Simon Ekin

Should you give feedback, even if it’s not asked for?

I recently attended a talk that was, well… not great. It was rubbish, to be honest. It could have been so much better.

In my mind, I was like, “Well, he didn’t ask for it. It’s not really my place.” But I felt like such a fraud because I knew the person could have done so much better.

So I decided to reach out and invite him to see if he’d like to hear my feedback. He agreed.

I thought about how to give him the feedback in a way that would be helpful and constructive.

Then I remembered something I used to do with my youngest daughter. We would play a game called “Scare.” She would say, “Give me a scare between one and ten.”

For one, I would say, “Boo!” For two, I would say, “BOO!” And so on. I never got past four or five, because I think I would have scared myself if I had.

But it’s interesting with feedback, you know? People see us so clearly, and we see them so clearly. But we don’t always give feedback. So maybe that’s something you want to try. You know? “Can I give you some feedback?” “Yes, great. Would you like it between one and ten?”

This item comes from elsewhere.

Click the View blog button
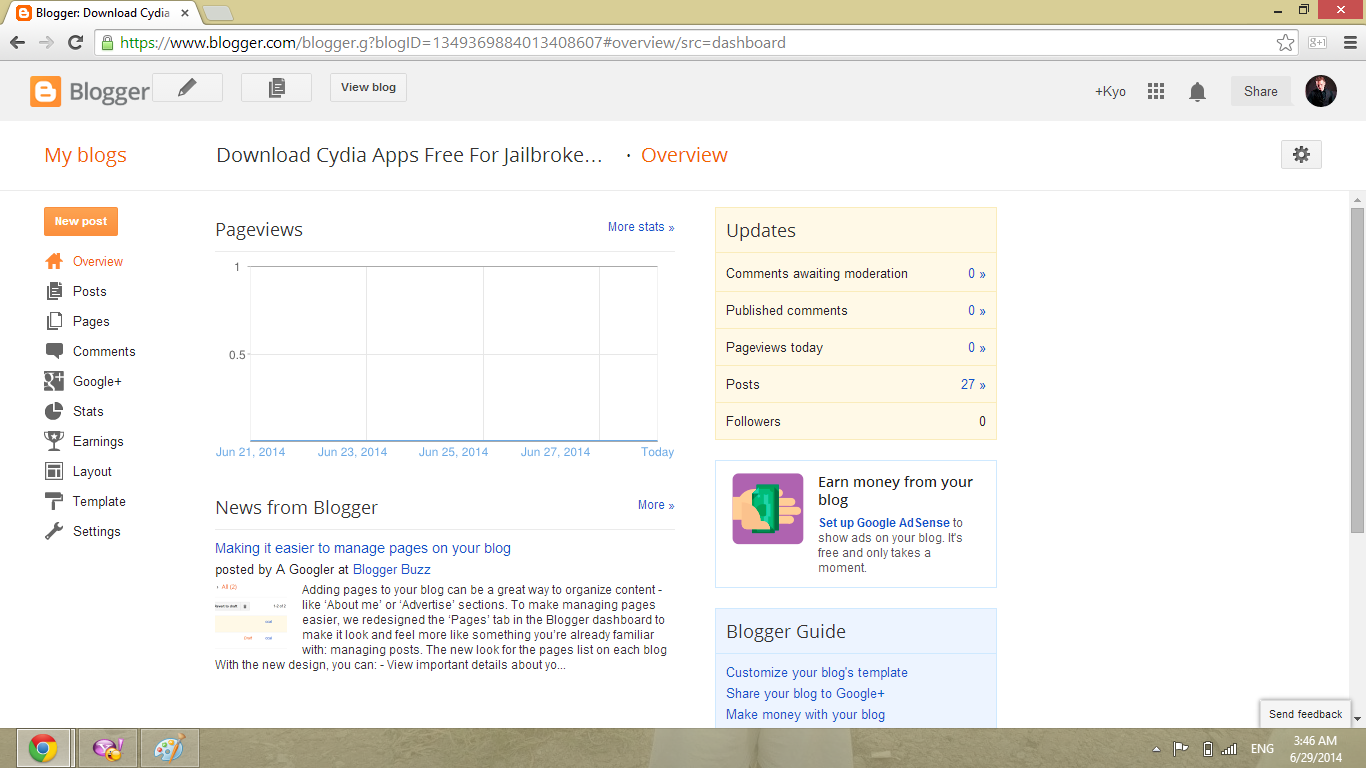 pos(367,87)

One is a massage to your ego. No change. Same.

Ten is a transformation in your being and your experience.

Edmund Burke, the politician, said, “A good scare is worth more to man than good advice.”

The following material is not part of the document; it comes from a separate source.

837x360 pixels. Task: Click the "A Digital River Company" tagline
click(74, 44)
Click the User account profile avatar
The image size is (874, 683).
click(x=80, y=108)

Why is it so hard to give feedback?

The truth is, feedback is a gift. It’s a chance to help someone grow and improve.

If you’re thinking about giving someone feedback, here are a few tips:

  • Be specific. Point out the specific things that the person did well and the things that they could improve on.
  • Be constructive. Focus on what the person can do to improve, rather than just criticizing them.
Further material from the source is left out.